Dans le domaine RH, les biais cognitifs se retrouvent dans la gestion des talents, le recrutement, la mobilité interne, l’évaluation ou encore la gestion des conflits. Ils influencent la perception des profils, la confiance accordée à certains collaborateurs, ou la résistance au changement.

En matière de sécurité, ces biais peuvent entraîner des décisions trop rapides, une minimisation des risques ou une confiance excessive dans les habitudes. Le tout enrobé d’une bonne dose de "bon sens collectif", qui n’est souvent que la somme des illusions individuelles.

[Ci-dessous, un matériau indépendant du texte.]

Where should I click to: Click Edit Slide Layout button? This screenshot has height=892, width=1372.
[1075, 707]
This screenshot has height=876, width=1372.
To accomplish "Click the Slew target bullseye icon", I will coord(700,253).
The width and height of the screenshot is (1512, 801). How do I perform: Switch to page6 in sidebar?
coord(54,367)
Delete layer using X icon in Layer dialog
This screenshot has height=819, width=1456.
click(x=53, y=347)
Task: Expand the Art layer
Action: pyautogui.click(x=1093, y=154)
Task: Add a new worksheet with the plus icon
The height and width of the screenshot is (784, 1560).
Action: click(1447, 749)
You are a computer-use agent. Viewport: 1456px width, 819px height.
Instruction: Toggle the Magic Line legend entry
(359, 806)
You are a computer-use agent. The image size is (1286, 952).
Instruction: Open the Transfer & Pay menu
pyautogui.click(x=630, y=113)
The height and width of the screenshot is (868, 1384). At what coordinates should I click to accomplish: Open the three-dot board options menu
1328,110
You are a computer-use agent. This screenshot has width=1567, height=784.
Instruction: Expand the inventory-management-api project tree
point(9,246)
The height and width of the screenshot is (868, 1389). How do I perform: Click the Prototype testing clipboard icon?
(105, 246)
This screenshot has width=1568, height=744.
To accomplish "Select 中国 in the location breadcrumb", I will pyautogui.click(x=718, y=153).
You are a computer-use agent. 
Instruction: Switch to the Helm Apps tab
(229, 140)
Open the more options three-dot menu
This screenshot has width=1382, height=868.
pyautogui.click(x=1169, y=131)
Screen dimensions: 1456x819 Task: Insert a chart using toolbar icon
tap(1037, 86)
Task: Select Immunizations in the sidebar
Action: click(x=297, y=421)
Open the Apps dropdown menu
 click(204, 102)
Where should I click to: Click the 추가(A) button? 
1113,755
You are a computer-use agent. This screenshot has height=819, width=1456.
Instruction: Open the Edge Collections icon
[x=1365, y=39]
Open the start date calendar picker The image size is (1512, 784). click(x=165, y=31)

Côté management, ils influencent la façon dont on évalue les performances, dont on interprète les situations ou dont on prend des décisions sous pression.

Comment les neutraliser ?

On ne peut pas supprimer les biais cognitifs, mais on peut en réduire les effets par plusieurs leviers :
- La formation : Sensibiliser les équipes aux biais, les reconnaître et les nommer.
- La mise en place de garde-fous : Checklists, avis croisés, procédures formalisées.
- L’humilité cognitive : Accepter que l’erreur est humaine, surtout quand on pense avoir raison.
- Le rôle du collectif : Favoriser un climat où chacun peut remettre en question une décision, sans crainte.
- L’analyse des incidents : Mettre en lumière les erreurs de jugement, pas seulement les erreurs techniques.

En conclusion

Les biais cognitifs ne sont ni des ennemis ni des excuses.
Ce sont des mécanismes naturels qu’il faut apprendre à identifier pour mieux sécuriser nos environnements professionnels et prendre des décisions plus justes.

Dans un monde du travail de plus en plus complexe, rapide et interconnecté, cultiver cette lucidité devient un levier stratégique.
Car parfois, le plus grand risque, c’est de croire que l’on n’en prend aucun.